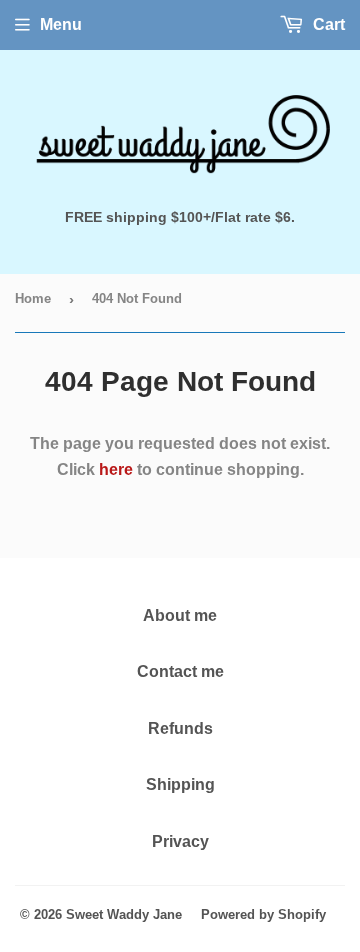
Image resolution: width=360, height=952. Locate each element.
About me (180, 615)
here (116, 469)
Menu (61, 24)
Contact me (180, 671)
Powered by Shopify (263, 914)
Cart (327, 24)
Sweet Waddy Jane (124, 914)
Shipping (180, 784)
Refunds (180, 728)
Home (33, 298)
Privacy (180, 841)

········

> Activity:
Please restate each entry exactly, but drop any picture it holds.

> Response to this task:
Image resolution: width=360, height=952. Locate each element.
About me (180, 615)
here (116, 469)
Menu (61, 24)
Contact me (180, 671)
Powered by Shopify (263, 914)
Cart (327, 24)
Sweet Waddy Jane (124, 914)
Shipping (180, 784)
Refunds (180, 728)
Home (33, 298)
Privacy (180, 841)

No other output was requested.